> Work to do: Swap "icon" for "symbol" throughout the items below and write the lines out again with nothing else changed. Leave the pictures out.

(Entries from a collection)
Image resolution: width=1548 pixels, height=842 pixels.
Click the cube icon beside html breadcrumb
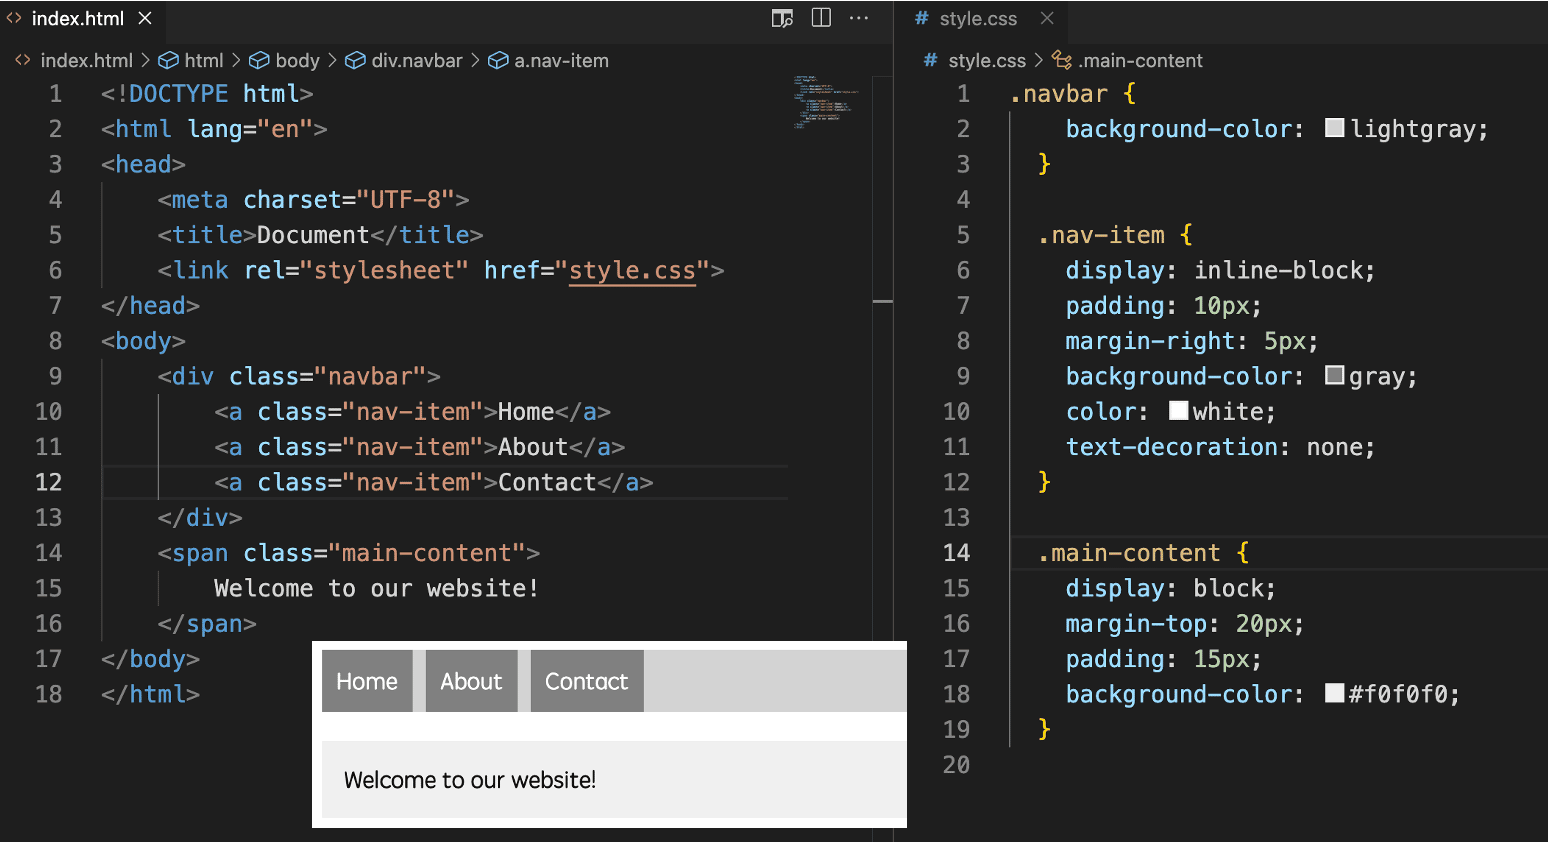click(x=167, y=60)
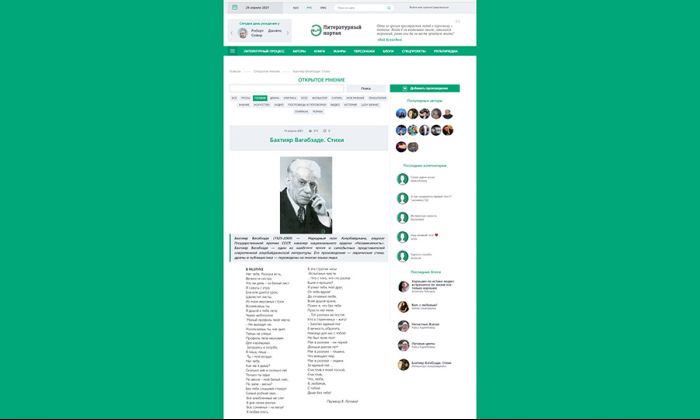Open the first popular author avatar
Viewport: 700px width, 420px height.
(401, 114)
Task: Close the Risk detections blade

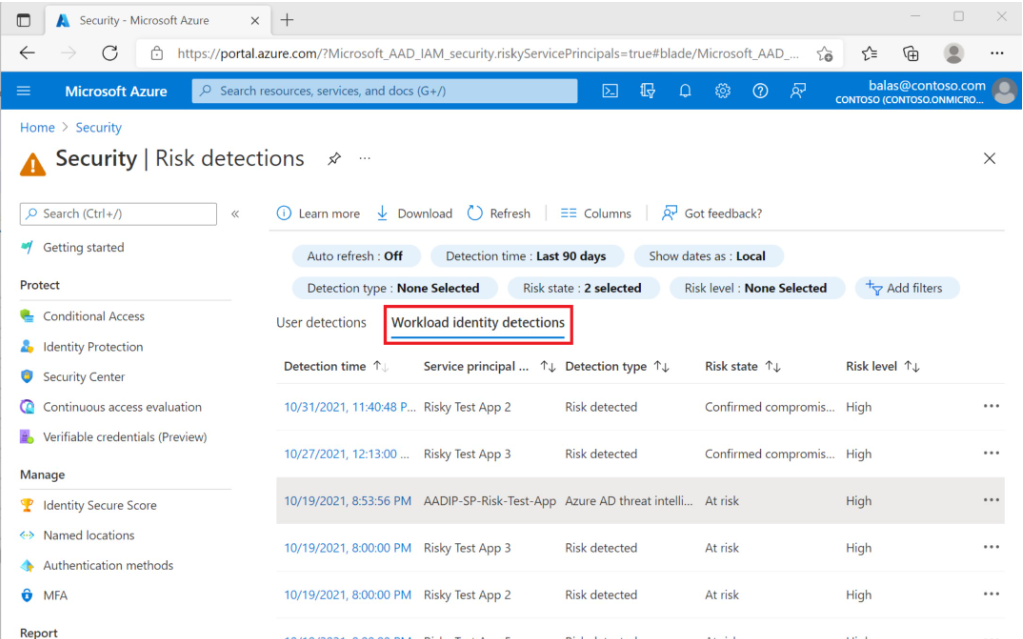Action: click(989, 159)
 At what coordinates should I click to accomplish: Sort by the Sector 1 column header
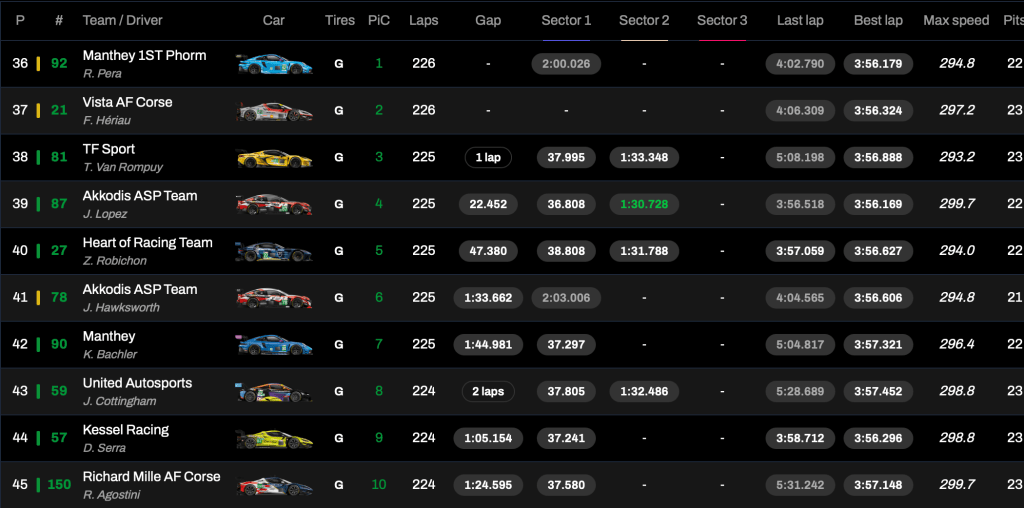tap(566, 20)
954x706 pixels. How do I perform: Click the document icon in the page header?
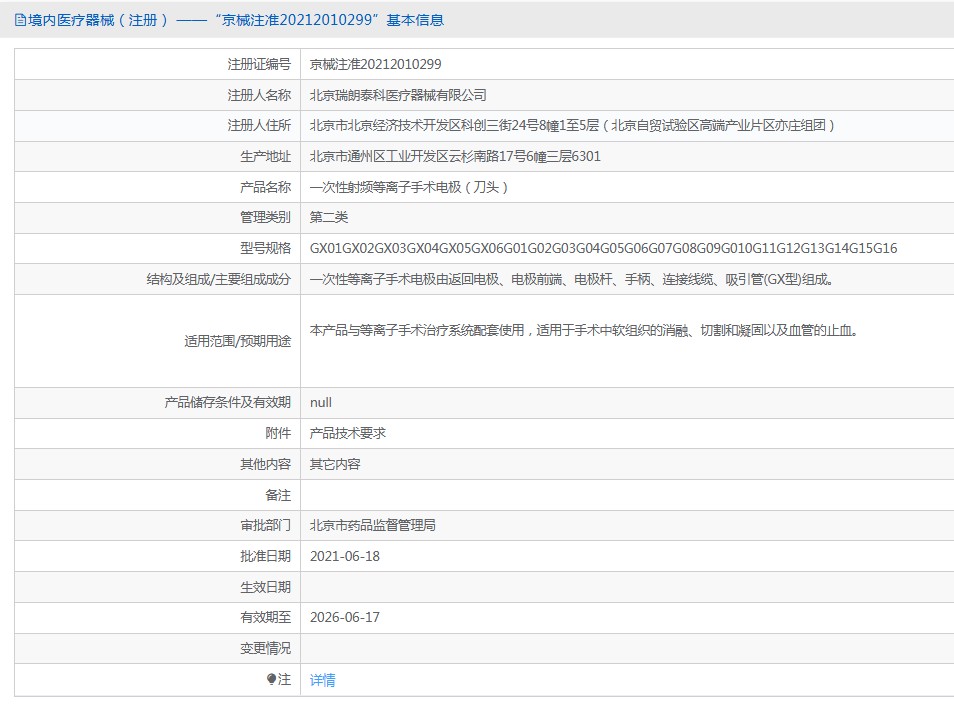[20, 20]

> Written reply:
Image resolution: width=1548 pixels, height=842 pixels.
Click the cube symbol beside html breadcrumb
click(x=167, y=60)
Open the first popular author avatar
Viewport: 700px width, 420px height.
(401, 114)
Task: Close the Risk detections blade

Action: click(989, 159)
 At what coordinates should I click to accomplish: Sort by the Sector 1 column header
tap(566, 20)
954x706 pixels. How do I perform: Click the document symbol in the page header?
[20, 20]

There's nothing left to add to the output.